TRY IT - Print out the complete set of records below, exactly as they read.

-- Opening Marker --

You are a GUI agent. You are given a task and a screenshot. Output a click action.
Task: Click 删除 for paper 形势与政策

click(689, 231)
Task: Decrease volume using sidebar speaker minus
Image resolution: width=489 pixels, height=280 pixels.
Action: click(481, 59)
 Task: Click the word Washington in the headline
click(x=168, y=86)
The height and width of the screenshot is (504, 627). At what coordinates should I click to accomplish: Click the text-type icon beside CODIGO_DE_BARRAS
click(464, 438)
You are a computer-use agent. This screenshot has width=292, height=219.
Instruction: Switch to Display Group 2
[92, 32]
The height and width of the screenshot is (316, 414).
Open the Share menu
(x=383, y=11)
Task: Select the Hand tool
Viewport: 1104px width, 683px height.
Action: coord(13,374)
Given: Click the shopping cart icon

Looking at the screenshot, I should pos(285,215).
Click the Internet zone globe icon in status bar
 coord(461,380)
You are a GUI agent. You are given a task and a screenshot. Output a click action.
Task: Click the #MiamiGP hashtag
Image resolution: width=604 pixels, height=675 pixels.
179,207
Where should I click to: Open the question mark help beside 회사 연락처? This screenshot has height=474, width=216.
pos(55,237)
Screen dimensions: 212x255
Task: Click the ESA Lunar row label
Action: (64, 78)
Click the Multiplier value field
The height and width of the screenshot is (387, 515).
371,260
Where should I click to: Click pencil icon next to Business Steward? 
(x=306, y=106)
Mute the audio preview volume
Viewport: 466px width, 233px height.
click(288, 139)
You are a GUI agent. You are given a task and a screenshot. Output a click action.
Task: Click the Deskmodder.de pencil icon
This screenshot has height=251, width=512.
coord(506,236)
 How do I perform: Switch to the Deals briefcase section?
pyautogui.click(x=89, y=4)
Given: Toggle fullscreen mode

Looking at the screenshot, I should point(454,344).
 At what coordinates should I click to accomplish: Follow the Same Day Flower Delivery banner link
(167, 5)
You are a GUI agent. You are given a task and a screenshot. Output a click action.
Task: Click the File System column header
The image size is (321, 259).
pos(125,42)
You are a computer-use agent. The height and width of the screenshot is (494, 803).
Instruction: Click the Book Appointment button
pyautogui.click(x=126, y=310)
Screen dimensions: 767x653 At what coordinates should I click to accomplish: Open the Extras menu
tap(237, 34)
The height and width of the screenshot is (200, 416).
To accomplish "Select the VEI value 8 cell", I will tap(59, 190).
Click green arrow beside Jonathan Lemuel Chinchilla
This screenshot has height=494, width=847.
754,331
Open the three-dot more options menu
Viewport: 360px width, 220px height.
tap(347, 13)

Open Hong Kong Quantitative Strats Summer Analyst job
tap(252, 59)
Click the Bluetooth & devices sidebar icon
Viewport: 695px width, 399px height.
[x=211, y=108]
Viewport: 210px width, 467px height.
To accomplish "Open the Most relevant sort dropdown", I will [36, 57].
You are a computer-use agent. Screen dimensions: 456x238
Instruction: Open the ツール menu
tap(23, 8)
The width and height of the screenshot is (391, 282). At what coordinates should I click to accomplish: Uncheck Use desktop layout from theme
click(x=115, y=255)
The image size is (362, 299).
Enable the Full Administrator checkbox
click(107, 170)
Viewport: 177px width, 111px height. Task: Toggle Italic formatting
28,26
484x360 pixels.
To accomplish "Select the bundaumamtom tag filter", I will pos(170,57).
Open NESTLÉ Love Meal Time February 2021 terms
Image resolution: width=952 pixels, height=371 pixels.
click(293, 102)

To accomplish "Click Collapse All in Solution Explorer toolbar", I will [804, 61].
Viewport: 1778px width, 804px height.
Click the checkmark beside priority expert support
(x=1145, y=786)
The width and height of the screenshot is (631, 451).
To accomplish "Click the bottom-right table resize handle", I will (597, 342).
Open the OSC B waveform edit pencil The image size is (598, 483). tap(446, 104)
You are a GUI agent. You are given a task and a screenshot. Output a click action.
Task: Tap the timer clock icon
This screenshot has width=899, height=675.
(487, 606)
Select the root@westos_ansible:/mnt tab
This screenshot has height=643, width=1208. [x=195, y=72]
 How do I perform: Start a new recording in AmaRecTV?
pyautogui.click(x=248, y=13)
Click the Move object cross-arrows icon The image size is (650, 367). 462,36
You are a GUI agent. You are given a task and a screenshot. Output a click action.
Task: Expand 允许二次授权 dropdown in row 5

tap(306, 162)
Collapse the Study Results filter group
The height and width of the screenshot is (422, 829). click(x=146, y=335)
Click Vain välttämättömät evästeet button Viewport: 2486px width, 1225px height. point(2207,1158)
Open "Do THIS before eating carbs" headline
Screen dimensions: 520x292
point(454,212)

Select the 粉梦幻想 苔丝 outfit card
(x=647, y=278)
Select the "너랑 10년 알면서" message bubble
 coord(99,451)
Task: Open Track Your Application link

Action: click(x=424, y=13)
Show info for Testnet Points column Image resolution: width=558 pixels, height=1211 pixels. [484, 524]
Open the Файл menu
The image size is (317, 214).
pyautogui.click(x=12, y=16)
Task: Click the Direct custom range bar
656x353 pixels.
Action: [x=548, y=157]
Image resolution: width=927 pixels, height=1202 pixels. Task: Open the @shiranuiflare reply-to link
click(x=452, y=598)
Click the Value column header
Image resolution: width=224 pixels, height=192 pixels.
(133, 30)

-- Closing Marker --

TASK ANSWER -
You are a GUI agent. You are given a task and a screenshot. Output a click action.
Task: Click 删除 for paper 形势与政策

click(689, 231)
Task: Decrease volume using sidebar speaker minus
Image resolution: width=489 pixels, height=280 pixels.
Action: click(481, 59)
 Task: Click the word Washington in the headline
click(x=168, y=86)
The height and width of the screenshot is (504, 627). At what coordinates should I click to accomplish: Click the text-type icon beside CODIGO_DE_BARRAS
click(464, 438)
You are a computer-use agent. This screenshot has width=292, height=219.
Instruction: Switch to Display Group 2
[92, 32]
The height and width of the screenshot is (316, 414).
Open the Share menu
(x=383, y=11)
Task: Select the Hand tool
Viewport: 1104px width, 683px height.
Action: coord(13,374)
Given: Click the shopping cart icon

Looking at the screenshot, I should pos(285,215).
Click the Internet zone globe icon in status bar
 coord(461,380)
You are a GUI agent. You are given a task and a screenshot. Output a click action.
Task: Click the #MiamiGP hashtag
Image resolution: width=604 pixels, height=675 pixels.
179,207
Where should I click to: Open the question mark help beside 회사 연락처? This screenshot has height=474, width=216.
pos(55,237)
Screen dimensions: 212x255
Task: Click the ESA Lunar row label
Action: (64, 78)
Click the Multiplier value field
The height and width of the screenshot is (387, 515).
371,260
Where should I click to: Click pencil icon next to Business Steward? 
(x=306, y=106)
Mute the audio preview volume
Viewport: 466px width, 233px height.
click(288, 139)
You are a GUI agent. You are given a task and a screenshot. Output a click action.
Task: Click the Deskmodder.de pencil icon
This screenshot has height=251, width=512.
coord(506,236)
 How do I perform: Switch to the Deals briefcase section?
pyautogui.click(x=89, y=4)
Given: Toggle fullscreen mode

Looking at the screenshot, I should point(454,344).
 At what coordinates should I click to accomplish: Follow the Same Day Flower Delivery banner link
(167, 5)
You are a GUI agent. You are given a task and a screenshot. Output a click action.
Task: Click the File System column header
The image size is (321, 259).
pos(125,42)
You are a computer-use agent. The height and width of the screenshot is (494, 803).
Instruction: Click the Book Appointment button
pyautogui.click(x=126, y=310)
Screen dimensions: 767x653 At what coordinates should I click to accomplish: Open the Extras menu
tap(237, 34)
The height and width of the screenshot is (200, 416).
To accomplish "Select the VEI value 8 cell", I will tap(59, 190).
Click green arrow beside Jonathan Lemuel Chinchilla
This screenshot has height=494, width=847.
754,331
Open the three-dot more options menu
Viewport: 360px width, 220px height.
tap(347, 13)

Open Hong Kong Quantitative Strats Summer Analyst job
tap(252, 59)
Click the Bluetooth & devices sidebar icon
Viewport: 695px width, 399px height.
[x=211, y=108]
Viewport: 210px width, 467px height.
To accomplish "Open the Most relevant sort dropdown", I will [36, 57].
You are a computer-use agent. Screen dimensions: 456x238
Instruction: Open the ツール menu
tap(23, 8)
The width and height of the screenshot is (391, 282). At what coordinates should I click to accomplish: Uncheck Use desktop layout from theme
click(x=115, y=255)
The image size is (362, 299).
Enable the Full Administrator checkbox
click(107, 170)
Viewport: 177px width, 111px height. Task: Toggle Italic formatting
28,26
484x360 pixels.
To accomplish "Select the bundaumamtom tag filter", I will pos(170,57).
Open NESTLÉ Love Meal Time February 2021 terms
Image resolution: width=952 pixels, height=371 pixels.
click(293, 102)

To accomplish "Click Collapse All in Solution Explorer toolbar", I will [804, 61].
Viewport: 1778px width, 804px height.
Click the checkmark beside priority expert support
(x=1145, y=786)
The width and height of the screenshot is (631, 451).
To accomplish "Click the bottom-right table resize handle", I will (597, 342).
Open the OSC B waveform edit pencil The image size is (598, 483). tap(446, 104)
You are a GUI agent. You are given a task and a screenshot. Output a click action.
Task: Tap the timer clock icon
This screenshot has width=899, height=675.
(487, 606)
Select the root@westos_ansible:/mnt tab
This screenshot has height=643, width=1208. [x=195, y=72]
 How do I perform: Start a new recording in AmaRecTV?
pyautogui.click(x=248, y=13)
Click the Move object cross-arrows icon The image size is (650, 367). 462,36
You are a GUI agent. You are given a task and a screenshot. Output a click action.
Task: Expand 允许二次授权 dropdown in row 5

tap(306, 162)
Collapse the Study Results filter group
The height and width of the screenshot is (422, 829). click(x=146, y=335)
Click Vain välttämättömät evästeet button Viewport: 2486px width, 1225px height. point(2207,1158)
Open "Do THIS before eating carbs" headline
Screen dimensions: 520x292
point(454,212)

Select the 粉梦幻想 苔丝 outfit card
(x=647, y=278)
Select the "너랑 10년 알면서" message bubble
 coord(99,451)
Task: Open Track Your Application link

Action: click(x=424, y=13)
Show info for Testnet Points column Image resolution: width=558 pixels, height=1211 pixels. [484, 524]
Open the Файл menu
The image size is (317, 214).
pyautogui.click(x=12, y=16)
Task: Click the Direct custom range bar
656x353 pixels.
Action: [x=548, y=157]
Image resolution: width=927 pixels, height=1202 pixels. Task: Open the @shiranuiflare reply-to link
click(x=452, y=598)
Click the Value column header
Image resolution: width=224 pixels, height=192 pixels.
(133, 30)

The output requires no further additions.